▼

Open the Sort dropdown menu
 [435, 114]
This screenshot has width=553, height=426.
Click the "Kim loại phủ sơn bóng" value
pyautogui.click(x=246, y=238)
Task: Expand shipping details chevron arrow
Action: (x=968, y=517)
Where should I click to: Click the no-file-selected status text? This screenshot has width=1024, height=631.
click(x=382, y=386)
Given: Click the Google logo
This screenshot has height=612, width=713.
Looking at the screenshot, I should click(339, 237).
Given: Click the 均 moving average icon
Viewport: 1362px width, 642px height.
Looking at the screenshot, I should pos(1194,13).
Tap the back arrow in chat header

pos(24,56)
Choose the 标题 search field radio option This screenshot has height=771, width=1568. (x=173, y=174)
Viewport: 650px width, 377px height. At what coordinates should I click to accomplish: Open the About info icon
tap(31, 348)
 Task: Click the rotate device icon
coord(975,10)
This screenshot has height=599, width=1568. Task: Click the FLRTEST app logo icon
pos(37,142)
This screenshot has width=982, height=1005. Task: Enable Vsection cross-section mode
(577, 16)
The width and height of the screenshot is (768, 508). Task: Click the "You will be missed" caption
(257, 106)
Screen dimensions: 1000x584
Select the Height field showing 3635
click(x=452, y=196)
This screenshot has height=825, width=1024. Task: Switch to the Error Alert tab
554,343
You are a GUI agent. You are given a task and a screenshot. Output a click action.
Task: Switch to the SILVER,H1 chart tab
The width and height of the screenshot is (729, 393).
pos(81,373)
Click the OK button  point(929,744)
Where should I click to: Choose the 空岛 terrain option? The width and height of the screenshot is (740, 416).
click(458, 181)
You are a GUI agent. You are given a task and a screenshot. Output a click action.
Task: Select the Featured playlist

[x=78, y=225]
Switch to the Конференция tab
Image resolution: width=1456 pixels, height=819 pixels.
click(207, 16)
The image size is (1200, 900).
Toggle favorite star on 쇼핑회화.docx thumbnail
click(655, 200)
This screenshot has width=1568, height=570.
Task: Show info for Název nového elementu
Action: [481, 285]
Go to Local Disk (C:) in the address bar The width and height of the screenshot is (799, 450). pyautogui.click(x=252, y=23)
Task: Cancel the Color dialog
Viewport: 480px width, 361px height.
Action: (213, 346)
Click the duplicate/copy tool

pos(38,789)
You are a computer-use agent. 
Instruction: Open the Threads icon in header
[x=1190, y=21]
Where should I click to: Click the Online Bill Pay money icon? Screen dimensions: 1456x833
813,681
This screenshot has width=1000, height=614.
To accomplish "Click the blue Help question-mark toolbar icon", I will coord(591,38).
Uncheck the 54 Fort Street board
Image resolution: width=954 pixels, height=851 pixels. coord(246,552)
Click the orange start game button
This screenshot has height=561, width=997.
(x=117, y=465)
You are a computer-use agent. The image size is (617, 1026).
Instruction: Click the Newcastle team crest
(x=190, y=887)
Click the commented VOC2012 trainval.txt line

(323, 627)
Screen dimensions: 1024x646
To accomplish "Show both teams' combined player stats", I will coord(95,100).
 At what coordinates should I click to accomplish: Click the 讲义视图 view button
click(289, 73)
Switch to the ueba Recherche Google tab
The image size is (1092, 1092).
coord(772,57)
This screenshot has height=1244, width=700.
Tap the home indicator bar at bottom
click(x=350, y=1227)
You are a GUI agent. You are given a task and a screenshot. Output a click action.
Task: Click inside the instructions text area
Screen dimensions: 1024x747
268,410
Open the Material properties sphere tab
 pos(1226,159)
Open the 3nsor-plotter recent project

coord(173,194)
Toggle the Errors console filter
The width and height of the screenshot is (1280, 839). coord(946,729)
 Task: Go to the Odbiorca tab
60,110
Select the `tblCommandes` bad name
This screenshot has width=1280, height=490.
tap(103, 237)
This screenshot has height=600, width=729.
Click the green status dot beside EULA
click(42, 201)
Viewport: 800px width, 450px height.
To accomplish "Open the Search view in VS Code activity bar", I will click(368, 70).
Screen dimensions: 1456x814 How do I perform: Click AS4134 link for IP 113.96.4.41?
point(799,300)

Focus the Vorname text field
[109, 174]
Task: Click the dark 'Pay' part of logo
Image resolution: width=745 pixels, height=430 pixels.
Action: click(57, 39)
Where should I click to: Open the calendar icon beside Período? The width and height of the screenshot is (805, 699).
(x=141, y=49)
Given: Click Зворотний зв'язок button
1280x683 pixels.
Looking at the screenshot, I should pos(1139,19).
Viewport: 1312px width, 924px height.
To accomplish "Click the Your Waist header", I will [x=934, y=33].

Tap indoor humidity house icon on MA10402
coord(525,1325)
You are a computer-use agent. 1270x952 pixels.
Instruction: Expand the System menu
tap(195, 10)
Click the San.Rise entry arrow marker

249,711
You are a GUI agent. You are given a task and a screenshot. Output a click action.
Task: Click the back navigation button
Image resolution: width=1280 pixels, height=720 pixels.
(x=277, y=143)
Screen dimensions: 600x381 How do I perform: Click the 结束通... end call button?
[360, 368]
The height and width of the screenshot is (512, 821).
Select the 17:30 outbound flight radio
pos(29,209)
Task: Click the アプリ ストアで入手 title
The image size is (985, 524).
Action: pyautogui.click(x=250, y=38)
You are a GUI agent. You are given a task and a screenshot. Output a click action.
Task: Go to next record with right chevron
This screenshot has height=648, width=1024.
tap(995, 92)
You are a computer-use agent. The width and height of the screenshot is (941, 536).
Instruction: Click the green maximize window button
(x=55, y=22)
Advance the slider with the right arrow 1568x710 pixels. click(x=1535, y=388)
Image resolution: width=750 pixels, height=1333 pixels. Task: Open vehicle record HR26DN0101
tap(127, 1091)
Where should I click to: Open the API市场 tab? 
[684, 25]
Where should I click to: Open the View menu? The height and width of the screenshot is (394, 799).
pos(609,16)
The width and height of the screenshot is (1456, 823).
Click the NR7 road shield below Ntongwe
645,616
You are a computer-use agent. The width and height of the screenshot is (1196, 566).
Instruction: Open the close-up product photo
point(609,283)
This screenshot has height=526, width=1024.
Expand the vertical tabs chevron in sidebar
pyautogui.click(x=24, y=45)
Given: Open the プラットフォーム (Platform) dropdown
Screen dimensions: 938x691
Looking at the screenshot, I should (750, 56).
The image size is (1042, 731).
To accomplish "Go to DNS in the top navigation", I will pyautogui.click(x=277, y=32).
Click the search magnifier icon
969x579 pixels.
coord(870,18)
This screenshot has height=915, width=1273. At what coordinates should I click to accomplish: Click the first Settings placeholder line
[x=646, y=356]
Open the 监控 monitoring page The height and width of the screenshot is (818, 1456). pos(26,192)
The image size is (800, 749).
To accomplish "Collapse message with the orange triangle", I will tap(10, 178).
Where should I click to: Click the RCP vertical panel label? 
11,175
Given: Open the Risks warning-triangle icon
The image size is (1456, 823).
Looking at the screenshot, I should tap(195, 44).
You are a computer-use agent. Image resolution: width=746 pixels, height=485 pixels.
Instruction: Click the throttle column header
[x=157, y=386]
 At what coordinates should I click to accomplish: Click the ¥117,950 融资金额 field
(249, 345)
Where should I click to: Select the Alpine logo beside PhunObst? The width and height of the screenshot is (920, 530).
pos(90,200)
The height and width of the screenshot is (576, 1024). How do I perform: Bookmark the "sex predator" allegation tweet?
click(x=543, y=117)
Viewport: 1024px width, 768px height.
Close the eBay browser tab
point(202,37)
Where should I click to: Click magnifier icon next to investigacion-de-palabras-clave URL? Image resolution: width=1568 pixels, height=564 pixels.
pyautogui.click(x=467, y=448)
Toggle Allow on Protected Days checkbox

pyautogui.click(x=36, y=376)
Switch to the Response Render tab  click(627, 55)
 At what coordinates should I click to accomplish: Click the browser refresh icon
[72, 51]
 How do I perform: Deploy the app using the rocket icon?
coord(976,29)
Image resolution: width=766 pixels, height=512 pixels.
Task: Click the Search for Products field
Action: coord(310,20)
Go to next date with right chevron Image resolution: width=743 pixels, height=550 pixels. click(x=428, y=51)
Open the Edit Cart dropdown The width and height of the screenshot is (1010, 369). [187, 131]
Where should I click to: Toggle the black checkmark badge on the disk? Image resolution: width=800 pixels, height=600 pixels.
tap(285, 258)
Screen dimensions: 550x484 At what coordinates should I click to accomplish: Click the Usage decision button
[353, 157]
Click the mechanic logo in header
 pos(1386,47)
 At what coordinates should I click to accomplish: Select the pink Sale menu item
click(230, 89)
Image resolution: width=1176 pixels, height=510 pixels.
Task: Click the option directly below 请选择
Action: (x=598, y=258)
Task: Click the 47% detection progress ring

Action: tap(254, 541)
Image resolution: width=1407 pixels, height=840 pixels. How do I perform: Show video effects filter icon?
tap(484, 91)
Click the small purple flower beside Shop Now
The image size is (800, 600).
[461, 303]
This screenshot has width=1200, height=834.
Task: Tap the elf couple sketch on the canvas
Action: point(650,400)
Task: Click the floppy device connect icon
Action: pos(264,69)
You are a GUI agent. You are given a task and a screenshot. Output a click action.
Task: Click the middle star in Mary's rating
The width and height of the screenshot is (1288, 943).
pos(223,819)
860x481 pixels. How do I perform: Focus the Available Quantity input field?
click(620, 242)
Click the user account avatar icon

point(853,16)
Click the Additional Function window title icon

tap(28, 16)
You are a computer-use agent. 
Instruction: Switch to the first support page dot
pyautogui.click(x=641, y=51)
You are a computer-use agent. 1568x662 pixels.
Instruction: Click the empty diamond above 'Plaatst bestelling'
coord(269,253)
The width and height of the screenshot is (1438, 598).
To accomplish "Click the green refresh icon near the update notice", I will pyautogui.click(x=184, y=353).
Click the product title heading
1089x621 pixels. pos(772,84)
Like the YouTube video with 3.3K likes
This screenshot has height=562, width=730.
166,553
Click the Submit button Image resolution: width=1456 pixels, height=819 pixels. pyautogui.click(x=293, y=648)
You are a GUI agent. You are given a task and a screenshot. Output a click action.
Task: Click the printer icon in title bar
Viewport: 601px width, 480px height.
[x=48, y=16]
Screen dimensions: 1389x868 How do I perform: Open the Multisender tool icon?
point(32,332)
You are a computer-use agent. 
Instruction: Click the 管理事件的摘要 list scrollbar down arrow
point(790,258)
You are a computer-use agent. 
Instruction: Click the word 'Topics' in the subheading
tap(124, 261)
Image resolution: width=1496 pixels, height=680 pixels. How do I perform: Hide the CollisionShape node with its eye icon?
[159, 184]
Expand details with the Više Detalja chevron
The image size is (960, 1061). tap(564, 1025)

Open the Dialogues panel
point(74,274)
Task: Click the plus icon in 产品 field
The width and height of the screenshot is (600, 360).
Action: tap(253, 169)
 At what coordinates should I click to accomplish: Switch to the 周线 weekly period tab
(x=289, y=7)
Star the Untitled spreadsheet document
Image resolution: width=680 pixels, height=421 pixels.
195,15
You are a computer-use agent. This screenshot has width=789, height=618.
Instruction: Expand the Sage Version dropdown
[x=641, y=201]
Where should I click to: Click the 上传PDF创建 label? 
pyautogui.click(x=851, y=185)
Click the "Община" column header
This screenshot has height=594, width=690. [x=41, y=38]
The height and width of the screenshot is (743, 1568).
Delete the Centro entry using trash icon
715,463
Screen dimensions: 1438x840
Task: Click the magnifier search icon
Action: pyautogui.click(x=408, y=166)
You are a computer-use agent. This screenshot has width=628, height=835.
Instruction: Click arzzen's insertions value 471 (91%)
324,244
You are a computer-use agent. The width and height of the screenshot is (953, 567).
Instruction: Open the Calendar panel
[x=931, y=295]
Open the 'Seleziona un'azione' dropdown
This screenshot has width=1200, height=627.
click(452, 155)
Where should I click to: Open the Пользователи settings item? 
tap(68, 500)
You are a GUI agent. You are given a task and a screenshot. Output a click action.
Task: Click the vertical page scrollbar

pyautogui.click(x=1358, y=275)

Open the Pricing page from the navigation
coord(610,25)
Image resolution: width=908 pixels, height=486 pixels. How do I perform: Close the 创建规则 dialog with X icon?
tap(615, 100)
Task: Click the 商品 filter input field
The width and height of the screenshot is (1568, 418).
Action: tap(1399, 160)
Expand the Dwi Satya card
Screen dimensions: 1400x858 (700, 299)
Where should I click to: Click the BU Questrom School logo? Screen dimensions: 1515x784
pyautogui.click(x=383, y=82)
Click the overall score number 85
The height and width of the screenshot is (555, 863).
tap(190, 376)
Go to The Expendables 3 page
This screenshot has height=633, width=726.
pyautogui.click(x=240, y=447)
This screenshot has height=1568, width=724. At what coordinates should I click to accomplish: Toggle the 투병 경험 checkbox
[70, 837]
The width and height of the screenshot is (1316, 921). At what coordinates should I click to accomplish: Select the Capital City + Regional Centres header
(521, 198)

▲

**Work order**
Go through the entries and copy each line holding the string "right".

**Task response**
Task: Go to next record with right chevron
Advance the slider with the right arrow 1568x710 pixels. click(x=1535, y=388)
Go to next date with right chevron Image resolution: width=743 pixels, height=550 pixels. click(x=428, y=51)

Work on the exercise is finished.